━━━ TASK DATA ━━━

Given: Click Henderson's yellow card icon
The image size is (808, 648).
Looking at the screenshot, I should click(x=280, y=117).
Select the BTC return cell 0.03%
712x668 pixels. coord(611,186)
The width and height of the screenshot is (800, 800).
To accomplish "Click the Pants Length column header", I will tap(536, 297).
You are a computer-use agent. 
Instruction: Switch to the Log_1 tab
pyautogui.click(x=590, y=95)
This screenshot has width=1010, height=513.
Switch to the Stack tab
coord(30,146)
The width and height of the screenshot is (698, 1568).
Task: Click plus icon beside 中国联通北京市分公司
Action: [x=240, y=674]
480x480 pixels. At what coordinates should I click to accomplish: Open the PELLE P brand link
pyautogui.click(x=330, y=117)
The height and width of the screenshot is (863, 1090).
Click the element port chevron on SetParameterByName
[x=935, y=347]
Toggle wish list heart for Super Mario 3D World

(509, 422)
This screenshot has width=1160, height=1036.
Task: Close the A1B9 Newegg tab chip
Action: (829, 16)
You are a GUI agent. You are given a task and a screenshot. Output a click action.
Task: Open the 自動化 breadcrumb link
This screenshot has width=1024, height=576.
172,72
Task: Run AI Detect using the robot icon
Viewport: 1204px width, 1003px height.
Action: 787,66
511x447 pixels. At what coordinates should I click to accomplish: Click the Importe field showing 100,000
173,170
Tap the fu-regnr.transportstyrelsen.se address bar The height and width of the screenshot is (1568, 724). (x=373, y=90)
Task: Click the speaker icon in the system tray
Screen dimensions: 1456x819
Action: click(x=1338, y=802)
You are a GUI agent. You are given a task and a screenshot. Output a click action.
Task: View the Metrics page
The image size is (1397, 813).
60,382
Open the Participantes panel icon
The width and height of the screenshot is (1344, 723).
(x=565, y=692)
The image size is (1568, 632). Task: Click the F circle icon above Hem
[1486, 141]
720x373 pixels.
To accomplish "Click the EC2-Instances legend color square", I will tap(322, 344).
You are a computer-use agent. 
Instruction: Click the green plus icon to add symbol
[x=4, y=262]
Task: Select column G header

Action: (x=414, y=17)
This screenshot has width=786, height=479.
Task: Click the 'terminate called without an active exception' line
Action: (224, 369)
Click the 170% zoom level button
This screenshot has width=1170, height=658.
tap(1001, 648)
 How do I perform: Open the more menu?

━━━

**AIM OF THE TASK**:
Transcribe the data from the line containing "Task: Select column G header" through the end of the data, reproducing each line without any change.

**WRITTEN ANSWER**:
Task: Select column G header

Action: (x=414, y=17)
This screenshot has width=786, height=479.
Task: Click the 'terminate called without an active exception' line
Action: (224, 369)
Click the 170% zoom level button
This screenshot has width=1170, height=658.
tap(1001, 648)
 How do I perform: Open the more menu?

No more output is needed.